### EXERCISE AIM
Begin at the line containing "Where should I click to: Select" in the entries below and end at the line containing "Screen dimensions: 2324x1229"; transcribe that range exactly and nothing outside it.
--- MATERIAL SHOWN Enclosed Below ---
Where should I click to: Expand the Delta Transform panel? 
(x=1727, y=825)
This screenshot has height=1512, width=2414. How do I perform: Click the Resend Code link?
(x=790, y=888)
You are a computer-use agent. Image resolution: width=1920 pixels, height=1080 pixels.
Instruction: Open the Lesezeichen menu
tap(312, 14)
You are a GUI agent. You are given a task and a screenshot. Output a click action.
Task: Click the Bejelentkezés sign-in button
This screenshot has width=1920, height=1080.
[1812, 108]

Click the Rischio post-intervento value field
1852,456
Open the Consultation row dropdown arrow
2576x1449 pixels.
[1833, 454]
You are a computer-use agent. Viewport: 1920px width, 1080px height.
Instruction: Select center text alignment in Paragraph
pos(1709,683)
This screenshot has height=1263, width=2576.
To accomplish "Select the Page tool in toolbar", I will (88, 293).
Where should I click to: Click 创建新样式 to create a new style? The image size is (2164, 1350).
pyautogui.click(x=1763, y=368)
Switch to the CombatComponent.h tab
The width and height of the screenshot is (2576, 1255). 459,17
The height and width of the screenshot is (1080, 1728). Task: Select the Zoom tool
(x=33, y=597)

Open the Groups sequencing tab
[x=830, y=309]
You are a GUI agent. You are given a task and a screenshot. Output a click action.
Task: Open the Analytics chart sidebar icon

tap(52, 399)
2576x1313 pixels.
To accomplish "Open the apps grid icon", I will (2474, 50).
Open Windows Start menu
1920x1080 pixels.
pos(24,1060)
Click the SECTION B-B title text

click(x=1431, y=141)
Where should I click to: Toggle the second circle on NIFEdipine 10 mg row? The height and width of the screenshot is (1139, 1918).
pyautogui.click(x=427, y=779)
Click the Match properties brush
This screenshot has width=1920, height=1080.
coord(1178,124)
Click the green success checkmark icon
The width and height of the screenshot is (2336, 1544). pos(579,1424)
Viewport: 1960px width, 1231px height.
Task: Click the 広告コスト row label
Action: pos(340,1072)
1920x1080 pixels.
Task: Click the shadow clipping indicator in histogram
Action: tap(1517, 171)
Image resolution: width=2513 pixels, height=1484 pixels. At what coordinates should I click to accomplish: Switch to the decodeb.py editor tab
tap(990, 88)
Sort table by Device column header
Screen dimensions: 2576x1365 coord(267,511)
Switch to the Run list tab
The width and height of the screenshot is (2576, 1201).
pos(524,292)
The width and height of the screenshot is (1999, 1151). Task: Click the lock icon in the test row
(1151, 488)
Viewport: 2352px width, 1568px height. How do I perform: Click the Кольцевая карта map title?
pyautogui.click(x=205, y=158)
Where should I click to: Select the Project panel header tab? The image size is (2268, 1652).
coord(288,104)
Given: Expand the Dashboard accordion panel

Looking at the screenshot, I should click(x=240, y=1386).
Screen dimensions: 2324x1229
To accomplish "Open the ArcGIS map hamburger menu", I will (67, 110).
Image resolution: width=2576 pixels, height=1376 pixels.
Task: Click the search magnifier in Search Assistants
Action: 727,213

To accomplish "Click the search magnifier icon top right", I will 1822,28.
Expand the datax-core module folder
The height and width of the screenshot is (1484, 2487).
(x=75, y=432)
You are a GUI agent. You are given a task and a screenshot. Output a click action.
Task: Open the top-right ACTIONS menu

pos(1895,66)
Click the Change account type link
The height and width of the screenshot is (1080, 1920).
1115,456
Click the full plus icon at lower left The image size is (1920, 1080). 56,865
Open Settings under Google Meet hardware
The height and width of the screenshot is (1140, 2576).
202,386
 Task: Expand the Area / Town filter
--- End of Enclosed MATERIAL SHOWN ---
### FINAL ANSWER
Where should I click to: Select the Project panel header tab? The image size is (2268, 1652).
coord(288,104)
Given: Expand the Dashboard accordion panel

Looking at the screenshot, I should click(x=240, y=1386).
Screen dimensions: 2324x1229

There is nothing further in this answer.